Les amants sont restés à la même place, glacés, muets, une main tendue vers les reptiles. Ceux-ci se déroulent lentement, s’avancent de front.

Un souvenir traverse la pensée de Kléber. Il court à son ballon, l’approche de la fenêtre, fait entrer Astarbé dans la nacelle… mais il est déjà trop tard ; les boas ne sont plus qu’à quelques pas ; encore un élan, et ils atteignent leur proie. Tous deux font entendre un sifflement de joie ! quand un hurlement terrible leur répond !

Les deux serpents s’arrêtent ; Moïse vient de paraître à la fenêtre du cachot et se précipite à leur rencontre.

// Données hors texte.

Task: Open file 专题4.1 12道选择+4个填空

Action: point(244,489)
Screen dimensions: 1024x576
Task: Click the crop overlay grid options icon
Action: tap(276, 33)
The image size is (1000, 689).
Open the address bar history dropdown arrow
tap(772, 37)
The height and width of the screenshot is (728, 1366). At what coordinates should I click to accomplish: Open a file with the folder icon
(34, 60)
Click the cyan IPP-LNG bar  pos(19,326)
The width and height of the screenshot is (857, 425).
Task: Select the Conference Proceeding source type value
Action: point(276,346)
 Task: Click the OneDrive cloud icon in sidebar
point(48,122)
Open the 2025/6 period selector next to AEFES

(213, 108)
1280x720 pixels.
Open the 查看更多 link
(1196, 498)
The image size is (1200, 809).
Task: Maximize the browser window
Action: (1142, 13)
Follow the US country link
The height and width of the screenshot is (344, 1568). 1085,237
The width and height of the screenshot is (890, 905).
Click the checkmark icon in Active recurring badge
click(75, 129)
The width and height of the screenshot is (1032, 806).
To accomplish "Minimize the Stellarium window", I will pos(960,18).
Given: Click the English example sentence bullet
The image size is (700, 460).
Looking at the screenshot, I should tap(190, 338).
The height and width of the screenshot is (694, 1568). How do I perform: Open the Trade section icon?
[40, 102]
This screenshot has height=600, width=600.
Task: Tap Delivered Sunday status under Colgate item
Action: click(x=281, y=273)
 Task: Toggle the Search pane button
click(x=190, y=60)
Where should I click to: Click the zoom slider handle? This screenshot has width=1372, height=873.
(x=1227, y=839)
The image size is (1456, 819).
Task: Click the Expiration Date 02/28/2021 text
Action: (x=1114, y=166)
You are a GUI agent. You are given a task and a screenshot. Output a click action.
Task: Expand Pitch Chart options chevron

Ils reculent lentement, comme étonnés et incertains. Kléber profite de cette retraite pour entrer à son tour dans la nacelle, et le ballon disparaît.

Cependant les boas ont déjà repris courage ; ils se retournent, et un combat terrible s’engage. Moïse lutte d’abord avec avantage ; deux fois il se dégage des replis de ses ennemis, deux fois il les oblige à reculer ; enfin, ses forces s’épuisent ! enserré de nouveau dans leurs anneaux, il se débat plus faiblement, pousse une plainte sourde et tombe expirant.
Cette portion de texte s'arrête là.